A man has stopped to talk to Eleanor. Not her father. This man’s hair is not clipped short at the back; it curls defiantly over his collar. And his shirt isn’t tucked in neatly; instead it flows loose around his linen trousers and gapes open at the neck so that Het can see a scattering of white in the hair on his chest. Her mother stands, shading her eyes with her hand. And Het watches as the man touches her on her back. A big wide palm against bare skin. Het recognizes him. It is the man from the gallery in town. In his shop are pictures of the cliffs, of beaches, of blue boats bouncing on the water
.

Not a stranger then, Het thinks. A friend
.

Het’s mother looks out to the water at her. Het waves, then turns back to the sea, the sun behind her, rays bursting out of her skin like an angel in a picture
.

But then something happens. A bad thing. The cold water shifts, pulling her forwards. Sand and the world slip from beneath her and she is swallowed by the sea. Het kicks her legs but she can’t see the surface any more and instead gets dragged inside a wave. Her head is pushed out of the water for a second and she tries to breathe but instead of air, water floods into her throat, as fear floods her veins, and she is tumbled against the seabed again, rocks tearing at her legs
.

Het’s limbs thrash helplessly against the drag, but then she feels herself being pulled again. Only this time the hold isn’t watery, it is real, a person. It is the man from the gallery.

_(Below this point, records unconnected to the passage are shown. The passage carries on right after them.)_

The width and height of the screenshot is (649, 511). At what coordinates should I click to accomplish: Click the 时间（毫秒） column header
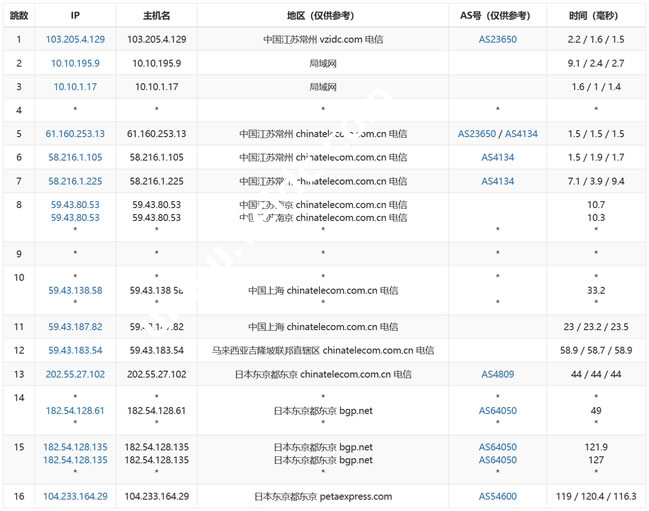596,16
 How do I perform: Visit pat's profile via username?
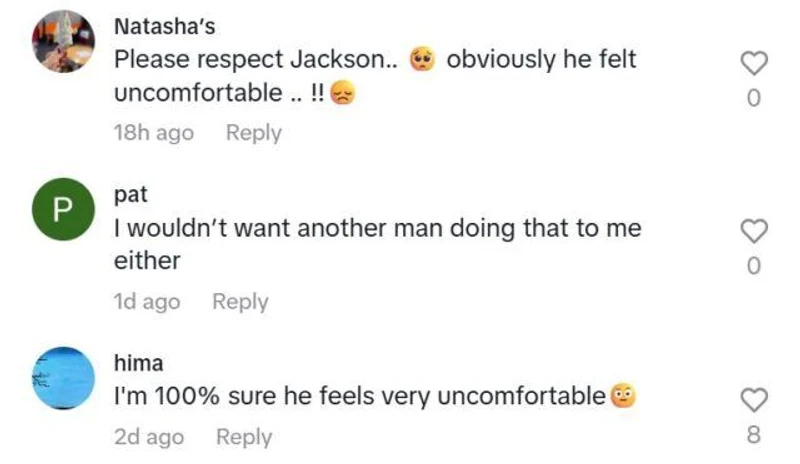131,193
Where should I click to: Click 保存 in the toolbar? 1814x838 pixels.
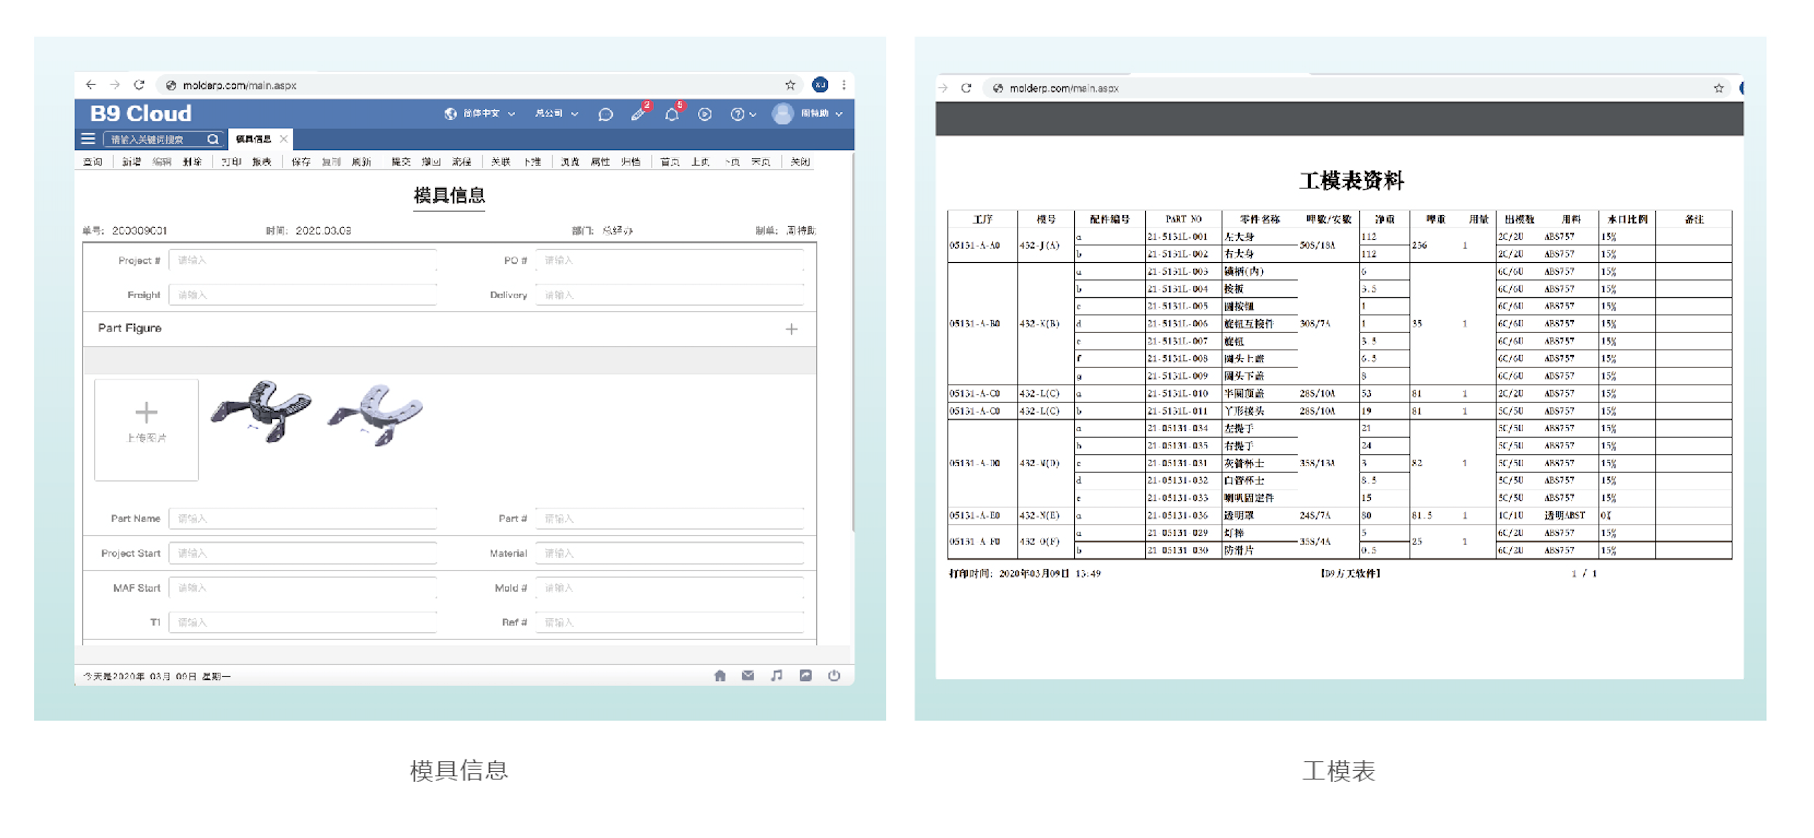coord(300,162)
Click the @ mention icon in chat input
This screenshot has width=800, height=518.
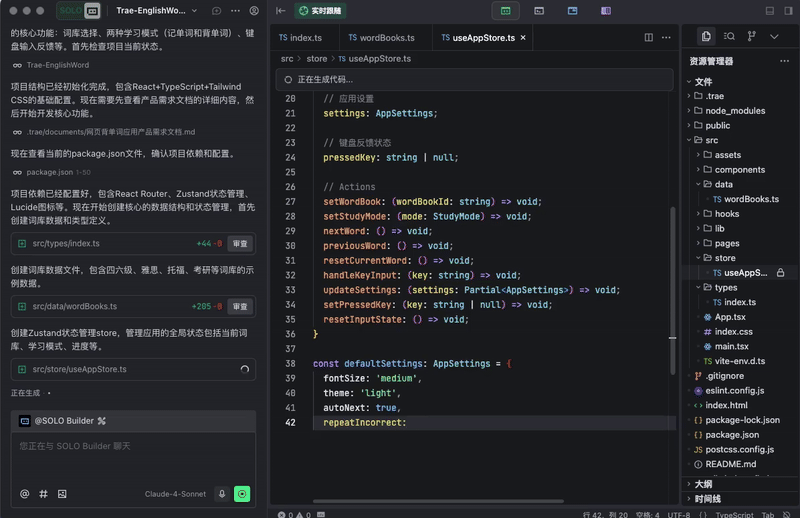[25, 494]
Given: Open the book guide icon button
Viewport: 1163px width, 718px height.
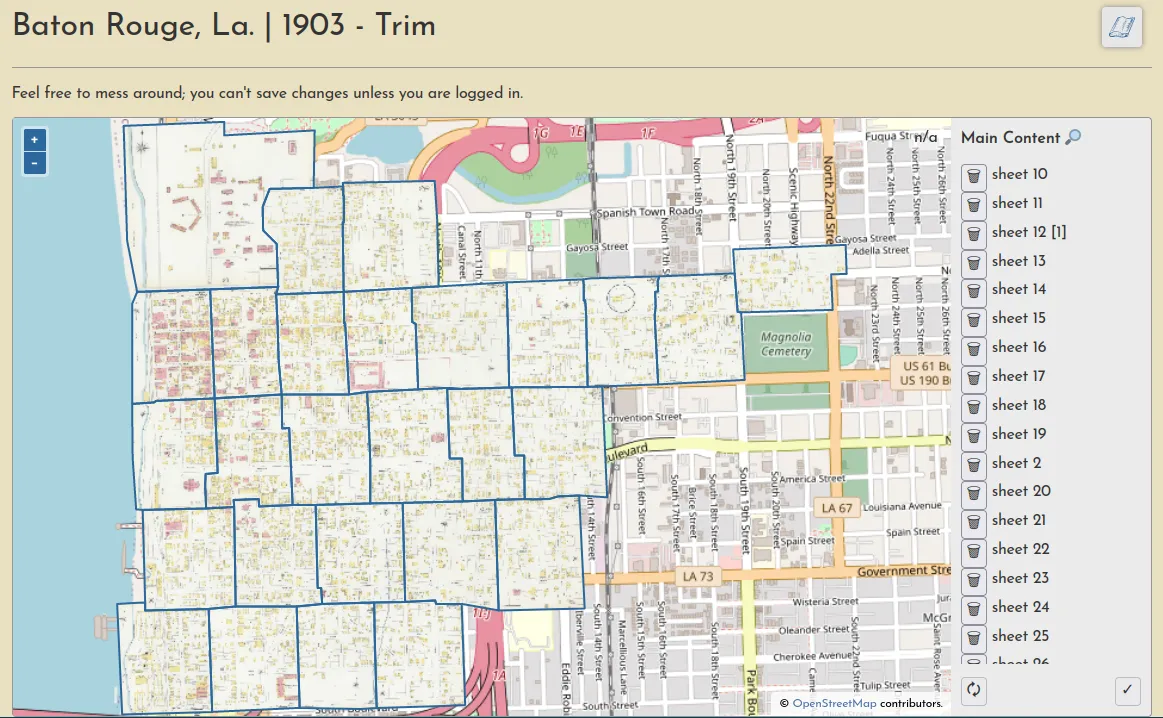Looking at the screenshot, I should tap(1121, 27).
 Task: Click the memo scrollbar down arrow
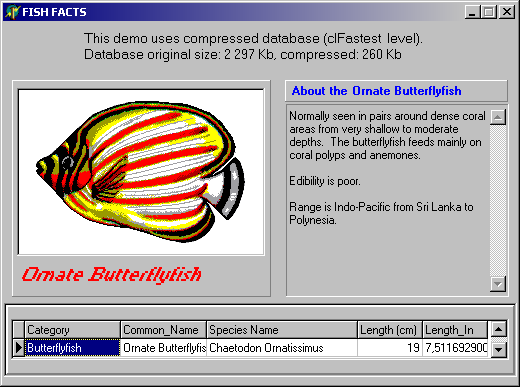[x=498, y=284]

His wide palms lift her up to his chest, to the silvery glint and greying hair. He is still wearing his shirt and trousers. Het is struck by this. He is in the water in his clothes. Why didn’t he take them off? she thinks. But she clutches tight to wet white linen anyway, lies her head on his shoulder and closes her eyes
.

When she wakes up she is in bed, at home. Her legs are sore against the covers, and when she peers under the sheet she can see bandages and the black thread of a stitch
.

“Daddy did it,” explains her mother, handing her a glass of orange squash. “Aren’t you lucky to have a daddy who is so clever?”

Het nods. She is lucky. But not because of the clever man who sewed her leg up. Because of the brave one who carried her out of the sea
.

And when she looks into her mother’s eyes, she can see him in there too
.

BILLIE

DANNY RINGS
the next day.

I don’t believe Mum when she hands the phone to me. But it is him. Thank God it is him.

“How did you get my number?” I ask, waving at Mum to disappear, and to take Finn with her.

“Pat.” He laughs, like it’s obvious.

“Right.” So she did look it up after all.

“So are you up for it?” he asks.

My stomach spins. I don’t get it. For what? I think. For him?

“Swimming,” he says into the silence.

“Oh… Yeah, sure.”

“You don’t sound it.”

“I am. It’s just… How much is it?”

“Nothing,” he says.

“You can’t pay for me,” I protest. Don’t want to be his charity case.

But he laughs. “Don’t worry, I won’t be. I got free passes off Mercy.”

“Oh. Mercy. Right.” And I should sound relieved. But I don’t. I’m not. And he knows it.

“It’ll be fine. You’ll be fine. I’ll be gentle,” he jokes.

I force a laugh. Then listen to the receiver humming with static as we struggle to find words again.

“So, seven, yeah?” he says eventually. “You know where the pool is? West Road.”

“I know.”

“I’ll leave the pass at the front desk.”

“OK. Thanks.” I am sure now, grateful that the call is over. “So, bye.” And I hang up before I hear him answer.

Finn is in my face before I’ve pulled myself off the floor.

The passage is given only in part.